Following its review, the IARC classified aspartame as possibly carcinogenic to humans on the ‘basis of limited evidence for cancer in humans.’ There was also limited evidence for cancer in experimental animals and limited evidence related to the possible mechanisms for causing cancer. IARC stressed that its research was a ‘hazard identification and not a risk assessment.’
The WHO and FAO Joint Expert Committee concluded that based on the data evaluated, there was no sufficient reason to change the previously established acceptable daily intake of 40 mg/kg of body weight for aspartame. The committee therefore reaffirmed that it is safe for a person to consume aspartame within this daily limit, adding that there was ‘limited evidence’ for carcinogenicity in humans.
The Joint Expert Committee pointed out that an adult weighing 70 kg would need to consume 9-14 cans a day of a typical diet soft drink containing 200mg -300mg of aspartame to exceed the acceptable daily intake.
Dr Moez Sanaa WHO’s Head of the Standards and Scientific Advice on Food and Nutrition Unit said: ‘We need better studies with longer follow-up and repeated dietary questionnaires in existing cohorts.

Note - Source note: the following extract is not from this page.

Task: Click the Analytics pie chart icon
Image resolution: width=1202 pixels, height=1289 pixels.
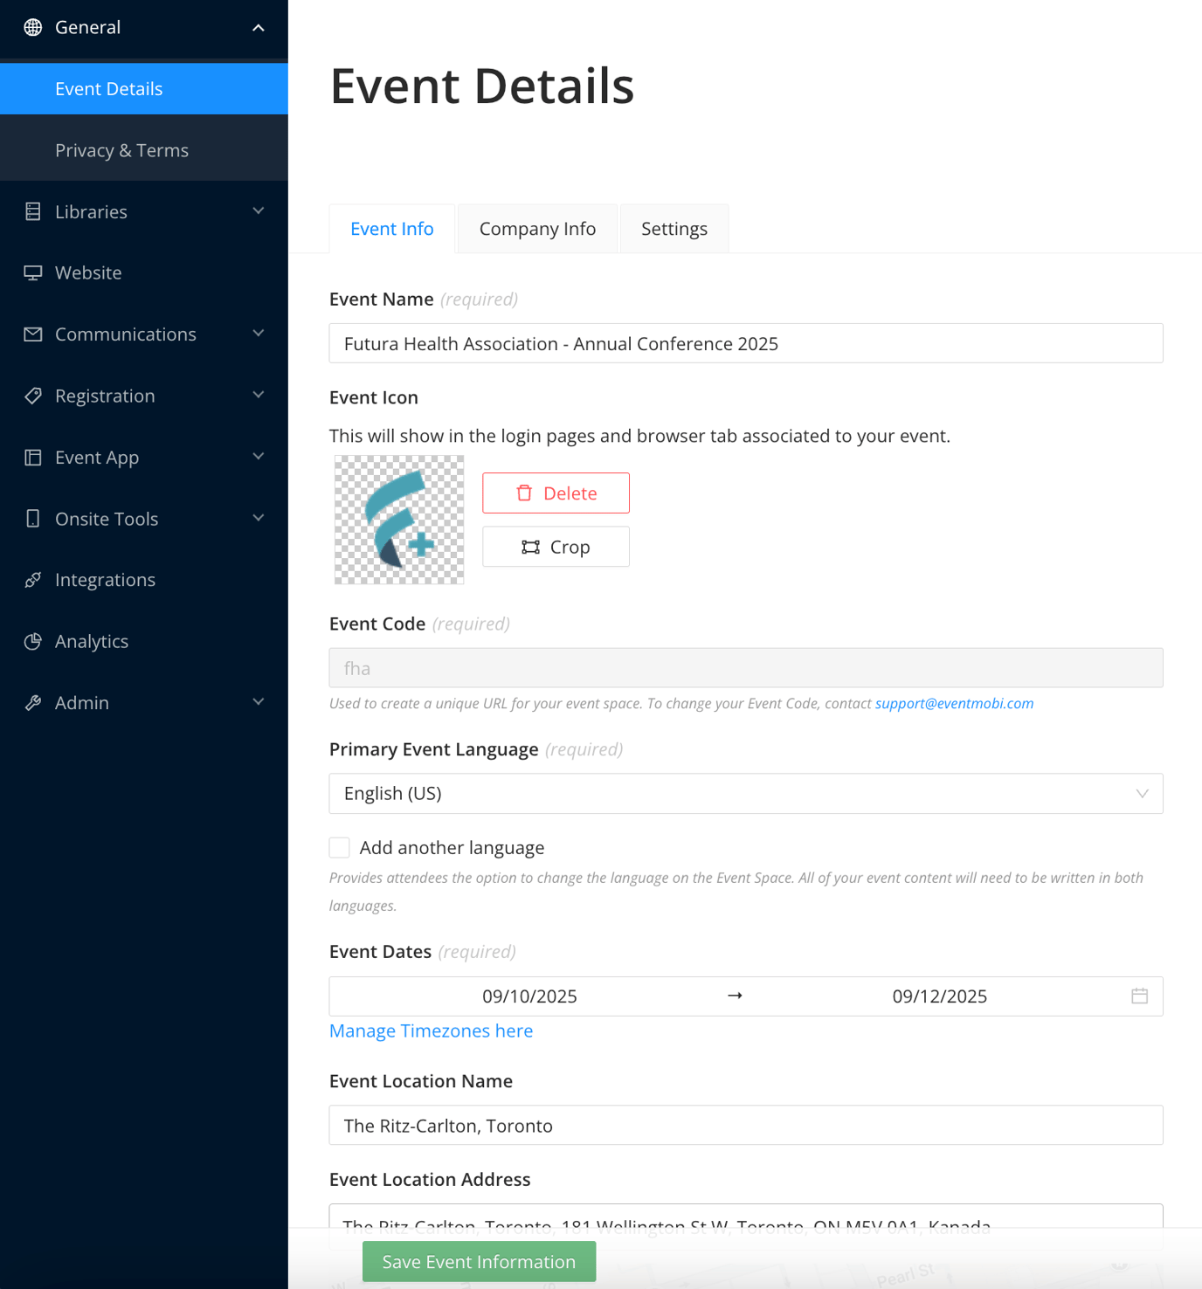Action: tap(33, 642)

We need randomised controlled trials including studies of mechanistic pathways relevant to insulin regulation, metabolic syndrome and diabetes, particularly as related to carcinogenicity.’
Aspartame Hazard - Risk of Liver Cancer; United Nations World Health Organisation (YouTube)
Responding to the IARC conclusion, the US Food and Drug Administration (FDA) said that it disagreed that aspartame should be classified as a ‘possible carcinogen to humans.’ In its response the FDA said: ‘FDA scientists reviewed the scientific information included in the IARC’s review in 2021, when it was first made available, and identified significant shortcomings in the studies on which IARC relied. We note that the Joint Expert Committee on Food Additives did not raise safety concerns for aspartame under current levels of use and did not change the Acceptable Daily Intake.’
Adding to the body of research, scientists at the European Food Standards Agency (EFSA) are currently re-evaluating the safety of the salt of aspartame-acesulfame (E962) and neotame (E961). The salt of aspartame-acesulfame is a mixture of two sweeteners; aspartame (E951) and acesulfame K (E950). Neotame is a chemically related substance manufactured from aspartame. The research is taking into account new data that may have become available since the publication of the EFSA’s last scientific opinion on aspartame in 2013.
Aspartame has been used as an artificial sweetener since the 1980s and is sold under a number of brand names. Concerns over its safety came about during the late 2000s when researchers suggested that aspartame might increase the risk of some blood-related cancers. However, it was concluded that the studies had some limitations making their results hard to interpret.